ASSIGNMENT ::
Give back all of the records, exactly and completely.

(Stored items)
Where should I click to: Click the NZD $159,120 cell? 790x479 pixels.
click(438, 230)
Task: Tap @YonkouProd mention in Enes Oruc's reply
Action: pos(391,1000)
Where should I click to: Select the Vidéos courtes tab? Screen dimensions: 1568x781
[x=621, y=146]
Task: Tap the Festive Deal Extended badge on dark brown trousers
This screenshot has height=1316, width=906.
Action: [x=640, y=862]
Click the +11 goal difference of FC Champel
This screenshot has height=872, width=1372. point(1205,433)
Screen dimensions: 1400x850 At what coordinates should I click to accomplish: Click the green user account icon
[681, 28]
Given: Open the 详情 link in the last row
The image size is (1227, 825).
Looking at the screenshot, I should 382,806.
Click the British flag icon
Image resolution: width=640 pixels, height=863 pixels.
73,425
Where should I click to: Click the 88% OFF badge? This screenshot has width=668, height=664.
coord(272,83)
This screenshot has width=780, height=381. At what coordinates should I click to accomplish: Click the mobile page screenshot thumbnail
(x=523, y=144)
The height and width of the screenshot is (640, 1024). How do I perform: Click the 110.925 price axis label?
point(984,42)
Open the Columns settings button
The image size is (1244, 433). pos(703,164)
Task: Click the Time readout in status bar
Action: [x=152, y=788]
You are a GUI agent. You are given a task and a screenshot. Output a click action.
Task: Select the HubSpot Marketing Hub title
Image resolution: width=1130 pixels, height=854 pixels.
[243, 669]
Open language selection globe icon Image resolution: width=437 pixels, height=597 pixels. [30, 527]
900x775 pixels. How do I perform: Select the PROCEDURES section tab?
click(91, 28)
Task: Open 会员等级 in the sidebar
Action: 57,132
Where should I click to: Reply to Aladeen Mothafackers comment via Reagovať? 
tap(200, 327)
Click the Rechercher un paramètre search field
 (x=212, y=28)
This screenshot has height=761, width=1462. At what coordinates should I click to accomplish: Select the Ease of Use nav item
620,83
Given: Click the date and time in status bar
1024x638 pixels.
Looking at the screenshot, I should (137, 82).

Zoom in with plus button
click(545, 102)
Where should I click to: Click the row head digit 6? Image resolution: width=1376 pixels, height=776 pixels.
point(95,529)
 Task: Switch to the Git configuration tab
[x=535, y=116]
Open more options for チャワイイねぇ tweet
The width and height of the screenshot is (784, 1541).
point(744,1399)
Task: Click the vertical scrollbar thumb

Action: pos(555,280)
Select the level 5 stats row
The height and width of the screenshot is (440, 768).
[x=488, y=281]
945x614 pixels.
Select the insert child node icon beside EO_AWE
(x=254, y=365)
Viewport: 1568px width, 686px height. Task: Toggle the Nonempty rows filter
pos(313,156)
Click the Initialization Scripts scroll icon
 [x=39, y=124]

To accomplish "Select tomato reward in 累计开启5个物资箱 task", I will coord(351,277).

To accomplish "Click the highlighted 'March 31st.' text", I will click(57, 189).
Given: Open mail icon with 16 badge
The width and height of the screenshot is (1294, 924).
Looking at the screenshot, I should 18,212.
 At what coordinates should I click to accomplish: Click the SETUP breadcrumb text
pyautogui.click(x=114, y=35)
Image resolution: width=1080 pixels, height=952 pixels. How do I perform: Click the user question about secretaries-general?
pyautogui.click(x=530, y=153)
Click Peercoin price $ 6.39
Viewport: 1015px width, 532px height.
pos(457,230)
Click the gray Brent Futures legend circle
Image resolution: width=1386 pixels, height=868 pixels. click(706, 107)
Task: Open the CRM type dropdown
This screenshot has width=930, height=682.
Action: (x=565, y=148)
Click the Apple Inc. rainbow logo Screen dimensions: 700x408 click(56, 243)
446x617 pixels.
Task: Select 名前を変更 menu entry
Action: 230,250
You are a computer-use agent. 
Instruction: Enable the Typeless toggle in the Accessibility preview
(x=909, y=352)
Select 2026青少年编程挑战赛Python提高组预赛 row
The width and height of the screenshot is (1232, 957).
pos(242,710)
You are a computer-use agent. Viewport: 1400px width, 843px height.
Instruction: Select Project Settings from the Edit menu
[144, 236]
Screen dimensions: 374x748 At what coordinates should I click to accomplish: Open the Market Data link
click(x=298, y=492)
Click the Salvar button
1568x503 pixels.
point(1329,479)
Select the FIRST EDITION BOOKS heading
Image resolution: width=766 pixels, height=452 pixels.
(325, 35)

TASK RESPONSE ::
Where should I click to: Click the NZD $159,120 cell? 790x479 pixels.
click(438, 230)
Task: Tap @YonkouProd mention in Enes Oruc's reply
Action: pos(391,1000)
Where should I click to: Select the Vidéos courtes tab? Screen dimensions: 1568x781
[x=621, y=146]
Task: Tap the Festive Deal Extended badge on dark brown trousers
This screenshot has height=1316, width=906.
Action: [x=640, y=862]
Click the +11 goal difference of FC Champel
This screenshot has height=872, width=1372. point(1205,433)
Screen dimensions: 1400x850 At what coordinates should I click to accomplish: Click the green user account icon
[681, 28]
Given: Open the 详情 link in the last row
The image size is (1227, 825).
Looking at the screenshot, I should 382,806.
Click the British flag icon
Image resolution: width=640 pixels, height=863 pixels.
73,425
Where should I click to: Click the 88% OFF badge? This screenshot has width=668, height=664.
coord(272,83)
This screenshot has width=780, height=381. At what coordinates should I click to accomplish: Click the mobile page screenshot thumbnail
(x=523, y=144)
The height and width of the screenshot is (640, 1024). How do I perform: Click the 110.925 price axis label?
point(984,42)
Open the Columns settings button
The image size is (1244, 433). pos(703,164)
Task: Click the Time readout in status bar
Action: [x=152, y=788]
You are a GUI agent. You are given a task and a screenshot. Output a click action.
Task: Select the HubSpot Marketing Hub title
Image resolution: width=1130 pixels, height=854 pixels.
[243, 669]
Open language selection globe icon Image resolution: width=437 pixels, height=597 pixels. [30, 527]
900x775 pixels. How do I perform: Select the PROCEDURES section tab?
click(91, 28)
Task: Open 会员等级 in the sidebar
Action: 57,132
Where should I click to: Reply to Aladeen Mothafackers comment via Reagovať? 
tap(200, 327)
Click the Rechercher un paramètre search field
 (x=212, y=28)
This screenshot has height=761, width=1462. At what coordinates should I click to accomplish: Select the Ease of Use nav item
620,83
Given: Click the date and time in status bar
1024x638 pixels.
Looking at the screenshot, I should (137, 82).

Zoom in with plus button
click(545, 102)
Where should I click to: Click the row head digit 6? Image resolution: width=1376 pixels, height=776 pixels.
point(95,529)
 Task: Switch to the Git configuration tab
[x=535, y=116]
Open more options for チャワイイねぇ tweet
The width and height of the screenshot is (784, 1541).
point(744,1399)
Task: Click the vertical scrollbar thumb

Action: pos(555,280)
Select the level 5 stats row
The height and width of the screenshot is (440, 768).
[x=488, y=281]
945x614 pixels.
Select the insert child node icon beside EO_AWE
(x=254, y=365)
Viewport: 1568px width, 686px height. Task: Toggle the Nonempty rows filter
pos(313,156)
Click the Initialization Scripts scroll icon
 [x=39, y=124]

To accomplish "Select tomato reward in 累计开启5个物资箱 task", I will coord(351,277).

To accomplish "Click the highlighted 'March 31st.' text", I will click(57, 189).
Given: Open mail icon with 16 badge
The width and height of the screenshot is (1294, 924).
Looking at the screenshot, I should 18,212.
 At what coordinates should I click to accomplish: Click the SETUP breadcrumb text
pyautogui.click(x=114, y=35)
Image resolution: width=1080 pixels, height=952 pixels. How do I perform: Click the user question about secretaries-general?
pyautogui.click(x=530, y=153)
Click Peercoin price $ 6.39
Viewport: 1015px width, 532px height.
pos(457,230)
Click the gray Brent Futures legend circle
Image resolution: width=1386 pixels, height=868 pixels. click(706, 107)
Task: Open the CRM type dropdown
This screenshot has width=930, height=682.
Action: (x=565, y=148)
Click the Apple Inc. rainbow logo Screen dimensions: 700x408 click(56, 243)
446x617 pixels.
Task: Select 名前を変更 menu entry
Action: 230,250
You are a computer-use agent. 
Instruction: Enable the Typeless toggle in the Accessibility preview
(x=909, y=352)
Select 2026青少年编程挑战赛Python提高组预赛 row
The width and height of the screenshot is (1232, 957).
pos(242,710)
You are a computer-use agent. Viewport: 1400px width, 843px height.
Instruction: Select Project Settings from the Edit menu
[144, 236]
Screen dimensions: 374x748 At what coordinates should I click to accomplish: Open the Market Data link
click(x=298, y=492)
Click the Salvar button
1568x503 pixels.
point(1329,479)
Select the FIRST EDITION BOOKS heading
Image resolution: width=766 pixels, height=452 pixels.
(325, 35)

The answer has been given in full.